### The data
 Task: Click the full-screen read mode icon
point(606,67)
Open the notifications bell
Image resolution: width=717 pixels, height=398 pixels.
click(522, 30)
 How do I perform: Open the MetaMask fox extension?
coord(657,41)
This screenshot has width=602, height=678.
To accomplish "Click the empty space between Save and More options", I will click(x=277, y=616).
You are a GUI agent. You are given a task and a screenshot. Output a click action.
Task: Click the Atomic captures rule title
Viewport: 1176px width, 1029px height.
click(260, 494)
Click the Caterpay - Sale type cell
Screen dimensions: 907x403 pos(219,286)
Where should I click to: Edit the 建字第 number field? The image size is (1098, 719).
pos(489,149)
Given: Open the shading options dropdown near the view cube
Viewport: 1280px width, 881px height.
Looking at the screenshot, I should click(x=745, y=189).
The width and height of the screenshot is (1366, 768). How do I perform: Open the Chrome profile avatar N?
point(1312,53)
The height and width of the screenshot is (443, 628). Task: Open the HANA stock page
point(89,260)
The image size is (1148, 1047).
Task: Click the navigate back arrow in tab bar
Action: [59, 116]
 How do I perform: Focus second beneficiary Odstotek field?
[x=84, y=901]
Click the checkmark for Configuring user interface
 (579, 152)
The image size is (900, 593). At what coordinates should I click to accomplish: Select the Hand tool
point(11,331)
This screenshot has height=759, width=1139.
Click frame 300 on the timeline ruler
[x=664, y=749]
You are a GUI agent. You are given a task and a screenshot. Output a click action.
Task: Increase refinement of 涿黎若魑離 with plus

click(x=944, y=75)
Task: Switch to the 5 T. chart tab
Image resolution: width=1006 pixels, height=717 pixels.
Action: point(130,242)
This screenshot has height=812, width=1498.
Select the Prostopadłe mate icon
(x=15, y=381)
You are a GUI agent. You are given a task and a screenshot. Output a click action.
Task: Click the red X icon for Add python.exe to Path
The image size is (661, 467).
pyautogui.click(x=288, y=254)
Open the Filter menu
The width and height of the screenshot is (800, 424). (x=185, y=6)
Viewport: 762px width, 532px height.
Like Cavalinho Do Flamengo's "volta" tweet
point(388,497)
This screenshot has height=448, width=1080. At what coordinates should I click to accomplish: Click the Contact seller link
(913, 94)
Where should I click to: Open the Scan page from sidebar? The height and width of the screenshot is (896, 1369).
######
▶ _Required work_:
Would you reproduce all of the data exactly, without a single alteration?

▶ _Your response_:
 Task: Click the full-screen read mode icon
point(606,67)
Open the notifications bell
Image resolution: width=717 pixels, height=398 pixels.
click(522, 30)
 How do I perform: Open the MetaMask fox extension?
coord(657,41)
This screenshot has width=602, height=678.
To accomplish "Click the empty space between Save and More options", I will click(x=277, y=616).
You are a GUI agent. You are given a task and a screenshot. Output a click action.
Task: Click the Atomic captures rule title
Viewport: 1176px width, 1029px height.
click(260, 494)
Click the Caterpay - Sale type cell
Screen dimensions: 907x403 pos(219,286)
Where should I click to: Edit the 建字第 number field? The image size is (1098, 719).
pos(489,149)
Given: Open the shading options dropdown near the view cube
Viewport: 1280px width, 881px height.
Looking at the screenshot, I should click(x=745, y=189).
The width and height of the screenshot is (1366, 768). How do I perform: Open the Chrome profile avatar N?
point(1312,53)
The height and width of the screenshot is (443, 628). Task: Open the HANA stock page
point(89,260)
The image size is (1148, 1047).
Task: Click the navigate back arrow in tab bar
Action: [59, 116]
 How do I perform: Focus second beneficiary Odstotek field?
[x=84, y=901]
Click the checkmark for Configuring user interface
 (579, 152)
The image size is (900, 593). At what coordinates should I click to accomplish: Select the Hand tool
point(11,331)
This screenshot has height=759, width=1139.
Click frame 300 on the timeline ruler
[x=664, y=749]
You are a GUI agent. You are given a task and a screenshot. Output a click action.
Task: Increase refinement of 涿黎若魑離 with plus

click(x=944, y=75)
Task: Switch to the 5 T. chart tab
Image resolution: width=1006 pixels, height=717 pixels.
Action: point(130,242)
This screenshot has height=812, width=1498.
Select the Prostopadłe mate icon
(x=15, y=381)
You are a GUI agent. You are given a task and a screenshot. Output a click action.
Task: Click the red X icon for Add python.exe to Path
The image size is (661, 467).
pyautogui.click(x=288, y=254)
Open the Filter menu
The width and height of the screenshot is (800, 424). (x=185, y=6)
Viewport: 762px width, 532px height.
Like Cavalinho Do Flamengo's "volta" tweet
point(388,497)
This screenshot has height=448, width=1080. At what coordinates should I click to accomplish: Click the Contact seller link
(913, 94)
Where should I click to: Open the Scan page from sidebar? The height and width of the screenshot is (896, 1369).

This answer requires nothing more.